▶ _Work required_
Pull out every line of the entries below that contains the string "width". Case counts.
_ _ _
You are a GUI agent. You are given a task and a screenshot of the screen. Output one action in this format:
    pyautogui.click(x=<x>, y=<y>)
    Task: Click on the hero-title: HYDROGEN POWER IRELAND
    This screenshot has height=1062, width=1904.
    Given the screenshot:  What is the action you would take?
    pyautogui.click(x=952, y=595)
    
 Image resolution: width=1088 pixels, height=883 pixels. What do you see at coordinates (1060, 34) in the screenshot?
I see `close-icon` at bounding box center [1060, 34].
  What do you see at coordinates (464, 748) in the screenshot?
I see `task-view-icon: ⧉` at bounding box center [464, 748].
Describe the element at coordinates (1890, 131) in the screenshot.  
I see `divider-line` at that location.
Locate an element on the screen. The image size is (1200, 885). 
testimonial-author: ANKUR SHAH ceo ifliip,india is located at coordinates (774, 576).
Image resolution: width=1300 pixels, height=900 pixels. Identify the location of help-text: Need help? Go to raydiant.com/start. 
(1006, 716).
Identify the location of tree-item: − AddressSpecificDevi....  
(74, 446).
_ _ _
▶ _Completed task_
    This screenshot has height=1062, width=1904.
 Image resolution: width=1088 pixels, height=883 pixels. What do you see at coordinates (1060, 34) in the screenshot?
Image resolution: width=1300 pixels, height=900 pixels. Identify the location of help-text: Need help? Go to raydiant.com/start. 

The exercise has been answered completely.